• Task directions
Below are some records. Return exactly the lines from the one with "[twitter] (603, 13)" to the one with "أشهر الماركات (509, 1337)", and nothing else.

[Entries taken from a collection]
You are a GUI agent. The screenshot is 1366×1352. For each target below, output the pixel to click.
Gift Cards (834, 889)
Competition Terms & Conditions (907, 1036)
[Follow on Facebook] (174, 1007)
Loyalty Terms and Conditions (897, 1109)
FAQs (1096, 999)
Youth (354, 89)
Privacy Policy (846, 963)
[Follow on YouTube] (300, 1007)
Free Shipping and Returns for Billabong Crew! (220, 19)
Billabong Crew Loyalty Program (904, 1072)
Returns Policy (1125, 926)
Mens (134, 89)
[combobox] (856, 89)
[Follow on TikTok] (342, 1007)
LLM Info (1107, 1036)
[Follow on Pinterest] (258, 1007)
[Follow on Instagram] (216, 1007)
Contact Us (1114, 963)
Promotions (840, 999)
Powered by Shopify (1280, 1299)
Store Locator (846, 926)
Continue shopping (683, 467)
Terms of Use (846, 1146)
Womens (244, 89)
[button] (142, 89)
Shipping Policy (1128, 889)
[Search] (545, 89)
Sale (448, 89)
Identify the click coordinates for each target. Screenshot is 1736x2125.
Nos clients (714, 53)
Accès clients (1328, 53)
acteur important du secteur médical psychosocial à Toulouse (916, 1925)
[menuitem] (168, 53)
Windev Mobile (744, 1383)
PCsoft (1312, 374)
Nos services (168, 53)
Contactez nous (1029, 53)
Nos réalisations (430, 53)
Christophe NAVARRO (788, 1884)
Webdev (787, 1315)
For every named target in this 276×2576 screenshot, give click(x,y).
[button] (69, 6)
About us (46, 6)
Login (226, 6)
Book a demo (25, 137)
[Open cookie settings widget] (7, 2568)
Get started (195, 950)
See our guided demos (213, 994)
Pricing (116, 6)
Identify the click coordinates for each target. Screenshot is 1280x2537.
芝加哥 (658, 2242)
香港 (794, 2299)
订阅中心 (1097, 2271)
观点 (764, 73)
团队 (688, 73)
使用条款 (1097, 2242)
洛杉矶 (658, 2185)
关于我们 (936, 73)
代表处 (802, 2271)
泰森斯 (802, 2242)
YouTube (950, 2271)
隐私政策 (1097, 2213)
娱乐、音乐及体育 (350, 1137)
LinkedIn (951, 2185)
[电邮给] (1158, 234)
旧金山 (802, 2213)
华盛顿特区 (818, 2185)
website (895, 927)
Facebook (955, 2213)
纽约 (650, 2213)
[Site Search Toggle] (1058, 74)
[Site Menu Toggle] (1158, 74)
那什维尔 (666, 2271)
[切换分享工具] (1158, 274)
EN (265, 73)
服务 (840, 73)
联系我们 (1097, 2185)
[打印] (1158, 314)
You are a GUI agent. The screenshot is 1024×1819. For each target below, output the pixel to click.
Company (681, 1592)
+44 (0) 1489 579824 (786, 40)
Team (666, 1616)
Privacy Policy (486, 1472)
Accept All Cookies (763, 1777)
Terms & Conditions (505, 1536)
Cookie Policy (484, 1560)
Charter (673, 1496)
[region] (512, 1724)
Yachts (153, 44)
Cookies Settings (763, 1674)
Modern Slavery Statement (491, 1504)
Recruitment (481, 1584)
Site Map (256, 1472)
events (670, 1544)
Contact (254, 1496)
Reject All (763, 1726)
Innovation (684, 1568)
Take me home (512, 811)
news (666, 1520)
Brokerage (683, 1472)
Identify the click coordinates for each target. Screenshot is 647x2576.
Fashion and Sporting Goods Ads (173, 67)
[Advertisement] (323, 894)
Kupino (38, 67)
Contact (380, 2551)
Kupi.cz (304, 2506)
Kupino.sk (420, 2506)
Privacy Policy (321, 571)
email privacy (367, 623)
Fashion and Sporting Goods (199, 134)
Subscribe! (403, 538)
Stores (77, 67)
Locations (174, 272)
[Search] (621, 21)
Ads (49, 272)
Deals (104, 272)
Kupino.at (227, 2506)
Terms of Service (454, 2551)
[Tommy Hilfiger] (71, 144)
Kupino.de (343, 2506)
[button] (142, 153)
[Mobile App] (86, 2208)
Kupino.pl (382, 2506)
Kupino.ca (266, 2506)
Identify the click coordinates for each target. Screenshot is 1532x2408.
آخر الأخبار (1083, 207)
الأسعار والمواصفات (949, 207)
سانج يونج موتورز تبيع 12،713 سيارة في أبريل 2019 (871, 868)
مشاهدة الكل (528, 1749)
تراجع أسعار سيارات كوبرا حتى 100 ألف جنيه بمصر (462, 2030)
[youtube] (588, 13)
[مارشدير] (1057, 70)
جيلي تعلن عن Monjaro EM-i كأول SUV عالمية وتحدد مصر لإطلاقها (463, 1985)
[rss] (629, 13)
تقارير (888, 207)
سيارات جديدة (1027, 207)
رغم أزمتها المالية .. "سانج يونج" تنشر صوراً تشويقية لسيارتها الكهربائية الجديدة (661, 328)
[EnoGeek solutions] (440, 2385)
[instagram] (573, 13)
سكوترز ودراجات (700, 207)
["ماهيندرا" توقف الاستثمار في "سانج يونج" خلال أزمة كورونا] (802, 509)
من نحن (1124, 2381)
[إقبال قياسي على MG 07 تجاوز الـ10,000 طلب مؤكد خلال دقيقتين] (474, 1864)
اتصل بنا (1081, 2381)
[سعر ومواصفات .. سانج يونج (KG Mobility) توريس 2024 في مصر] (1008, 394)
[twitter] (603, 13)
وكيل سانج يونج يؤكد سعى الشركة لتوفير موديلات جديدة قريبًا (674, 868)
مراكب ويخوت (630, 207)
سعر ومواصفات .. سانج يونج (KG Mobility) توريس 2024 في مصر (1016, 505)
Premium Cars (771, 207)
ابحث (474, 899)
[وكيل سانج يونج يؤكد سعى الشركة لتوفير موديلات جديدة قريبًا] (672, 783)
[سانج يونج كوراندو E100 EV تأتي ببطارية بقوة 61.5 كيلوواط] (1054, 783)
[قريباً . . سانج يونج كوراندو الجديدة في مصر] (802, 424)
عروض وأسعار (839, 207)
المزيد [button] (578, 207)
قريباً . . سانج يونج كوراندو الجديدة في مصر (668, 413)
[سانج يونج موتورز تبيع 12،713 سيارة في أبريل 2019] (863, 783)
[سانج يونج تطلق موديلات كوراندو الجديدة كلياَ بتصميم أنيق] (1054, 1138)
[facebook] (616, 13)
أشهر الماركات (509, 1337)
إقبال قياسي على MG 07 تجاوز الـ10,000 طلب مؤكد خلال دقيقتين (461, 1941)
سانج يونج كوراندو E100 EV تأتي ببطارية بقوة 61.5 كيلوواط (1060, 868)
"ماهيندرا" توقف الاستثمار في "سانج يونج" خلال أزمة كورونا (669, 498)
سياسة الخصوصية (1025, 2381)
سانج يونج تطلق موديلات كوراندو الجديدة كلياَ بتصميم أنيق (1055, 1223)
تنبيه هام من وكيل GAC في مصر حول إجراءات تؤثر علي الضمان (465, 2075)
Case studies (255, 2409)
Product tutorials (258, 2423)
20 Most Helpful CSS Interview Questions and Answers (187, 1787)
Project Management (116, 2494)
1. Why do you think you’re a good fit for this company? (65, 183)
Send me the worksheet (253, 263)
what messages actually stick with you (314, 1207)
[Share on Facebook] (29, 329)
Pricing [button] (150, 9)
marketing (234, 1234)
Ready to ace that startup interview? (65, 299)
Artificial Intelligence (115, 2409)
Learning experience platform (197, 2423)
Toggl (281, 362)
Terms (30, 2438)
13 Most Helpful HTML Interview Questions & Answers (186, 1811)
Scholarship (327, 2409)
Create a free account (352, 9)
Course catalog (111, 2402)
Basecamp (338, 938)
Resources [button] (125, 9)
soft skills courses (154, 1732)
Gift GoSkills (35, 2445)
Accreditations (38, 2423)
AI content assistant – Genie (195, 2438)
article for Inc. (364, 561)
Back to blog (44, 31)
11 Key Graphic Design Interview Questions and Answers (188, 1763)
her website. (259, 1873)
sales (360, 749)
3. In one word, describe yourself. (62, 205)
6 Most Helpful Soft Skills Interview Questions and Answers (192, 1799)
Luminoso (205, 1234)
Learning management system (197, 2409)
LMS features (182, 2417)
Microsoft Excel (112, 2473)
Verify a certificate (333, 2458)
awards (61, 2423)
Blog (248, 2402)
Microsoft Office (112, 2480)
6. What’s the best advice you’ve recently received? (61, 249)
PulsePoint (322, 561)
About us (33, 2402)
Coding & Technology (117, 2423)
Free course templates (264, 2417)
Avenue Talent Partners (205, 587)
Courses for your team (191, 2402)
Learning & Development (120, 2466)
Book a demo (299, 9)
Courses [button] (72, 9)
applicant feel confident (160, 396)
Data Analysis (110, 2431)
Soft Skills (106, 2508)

• Output for this exercise
[twitter] (603, 13)
وكيل سانج يونج يؤكد سعى الشركة لتوفير موديلات جديدة قريبًا (674, 868)
مراكب ويخوت (630, 207)
سعر ومواصفات .. سانج يونج (KG Mobility) توريس 2024 في مصر (1016, 505)
Premium Cars (771, 207)
ابحث (474, 899)
[وكيل سانج يونج يؤكد سعى الشركة لتوفير موديلات جديدة قريبًا] (672, 783)
[سانج يونج كوراندو E100 EV تأتي ببطارية بقوة 61.5 كيلوواط] (1054, 783)
[قريباً . . سانج يونج كوراندو الجديدة في مصر] (802, 424)
عروض وأسعار (839, 207)
المزيد [button] (578, 207)
قريباً . . سانج يونج كوراندو الجديدة في مصر (668, 413)
[سانج يونج موتورز تبيع 12،713 سيارة في أبريل 2019] (863, 783)
[سانج يونج تطلق موديلات كوراندو الجديدة كلياَ بتصميم أنيق] (1054, 1138)
[facebook] (616, 13)
أشهر الماركات (509, 1337)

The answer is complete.